*What you need to do*.
The required result is every line of the records that includes "pixels".

*Exercise materials*.

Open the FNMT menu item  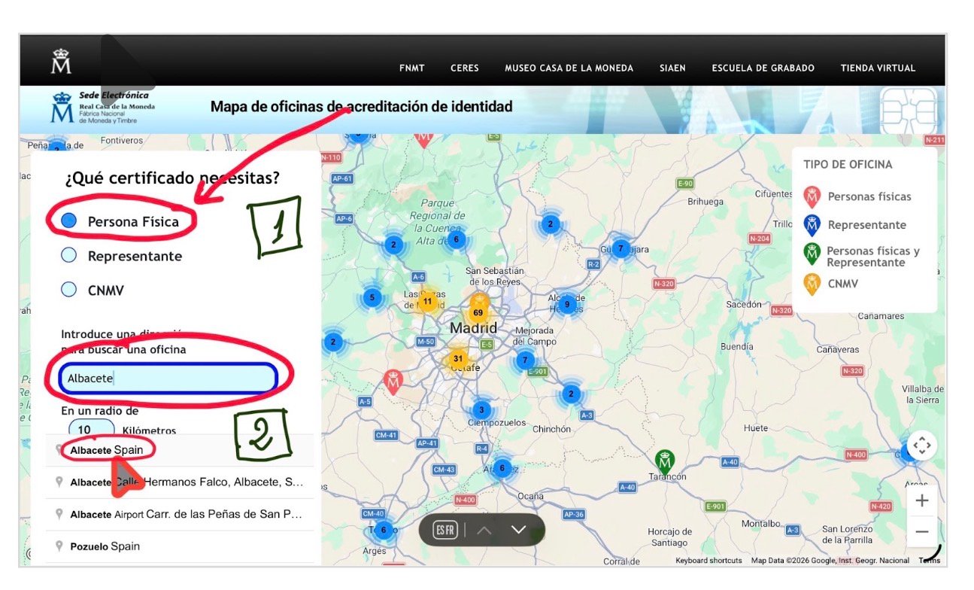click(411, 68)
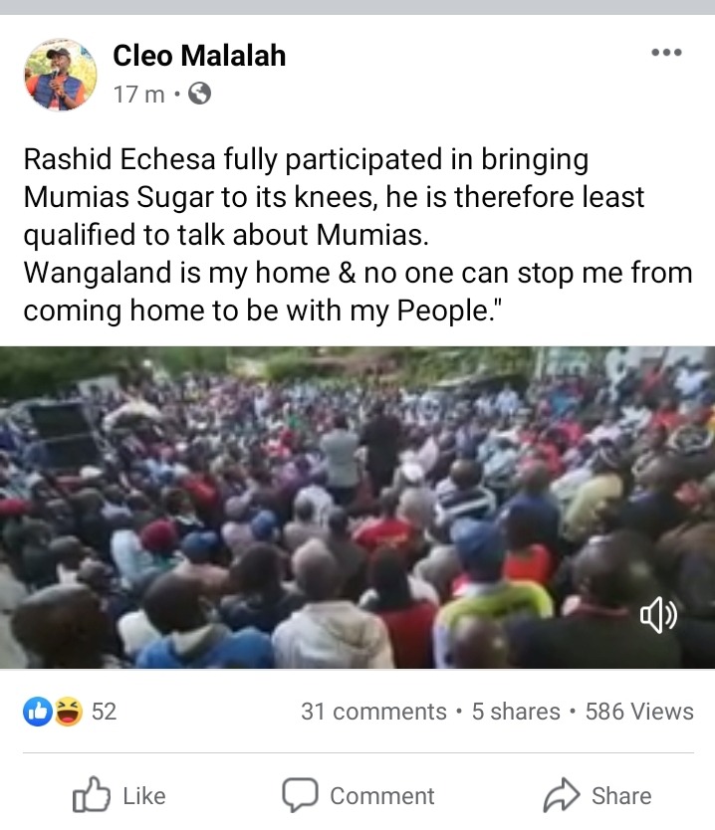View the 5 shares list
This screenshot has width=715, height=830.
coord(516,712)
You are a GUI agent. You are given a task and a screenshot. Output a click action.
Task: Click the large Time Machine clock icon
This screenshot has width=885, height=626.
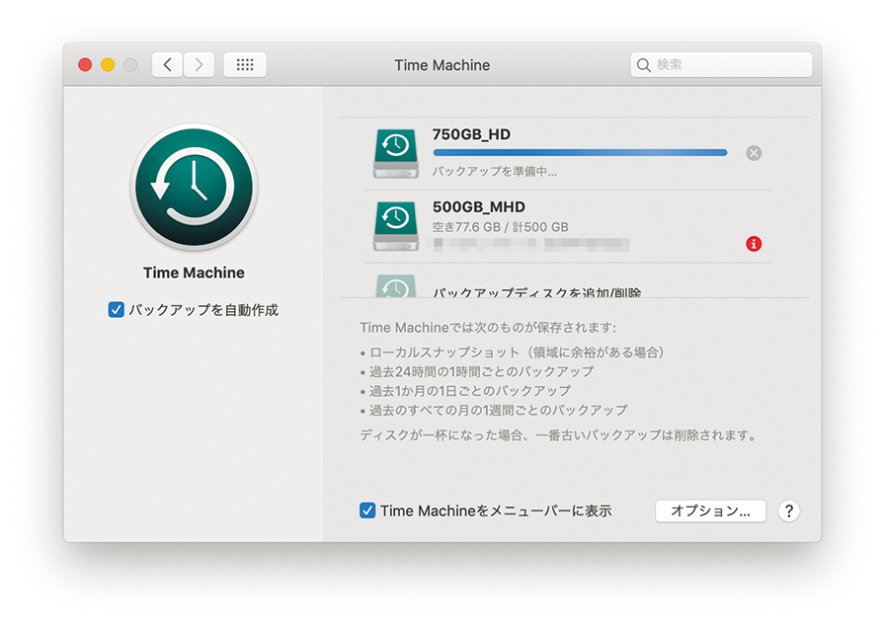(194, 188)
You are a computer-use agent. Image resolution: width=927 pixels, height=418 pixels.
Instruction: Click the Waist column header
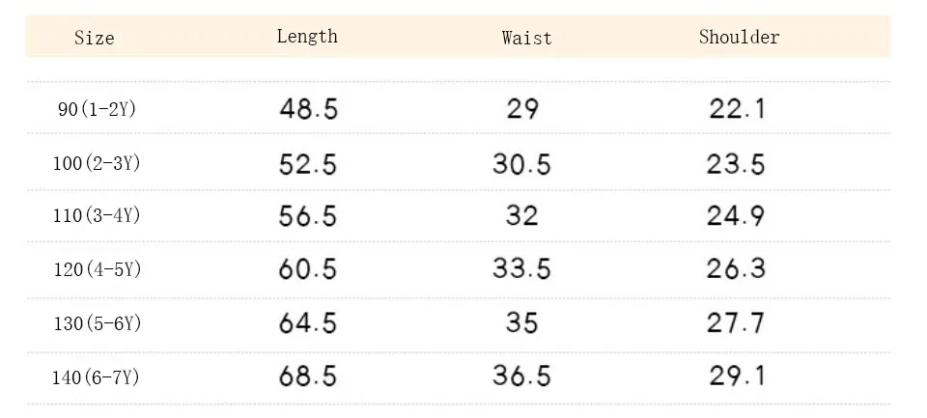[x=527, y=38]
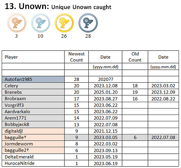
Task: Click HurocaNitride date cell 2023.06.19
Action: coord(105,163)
* * *
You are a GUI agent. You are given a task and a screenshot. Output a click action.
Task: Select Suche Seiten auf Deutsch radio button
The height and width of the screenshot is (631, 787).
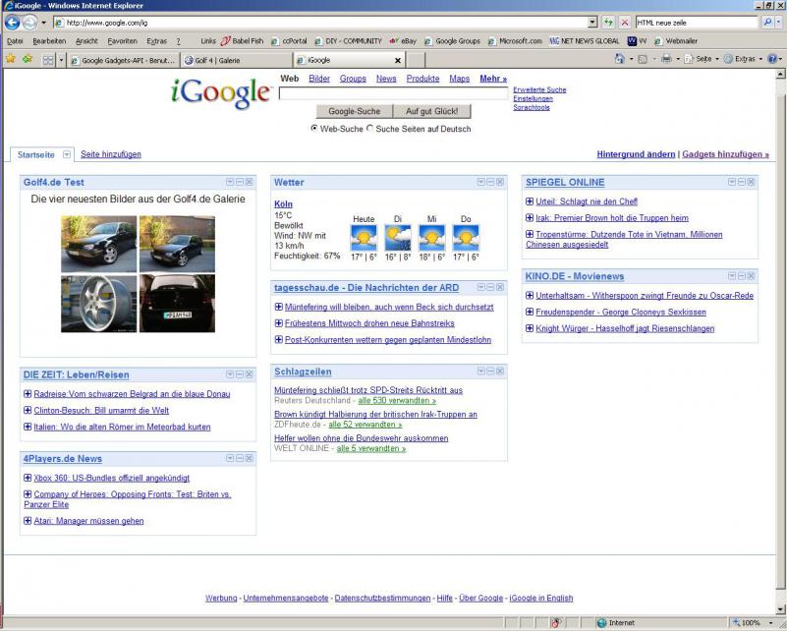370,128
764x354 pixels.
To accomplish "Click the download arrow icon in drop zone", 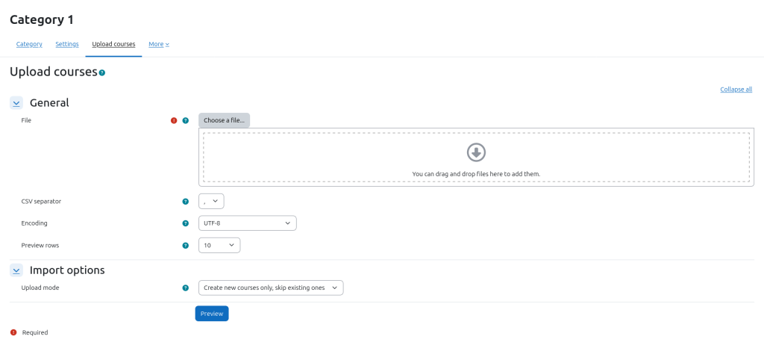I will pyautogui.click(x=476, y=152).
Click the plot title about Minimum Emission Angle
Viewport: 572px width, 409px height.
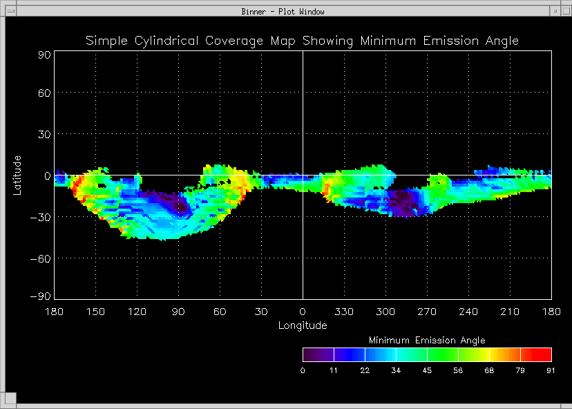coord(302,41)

*Answer to this task*.
You are a computer-use agent. Image resolution: width=927 pixels, height=418 pixels.
764x354 pixels.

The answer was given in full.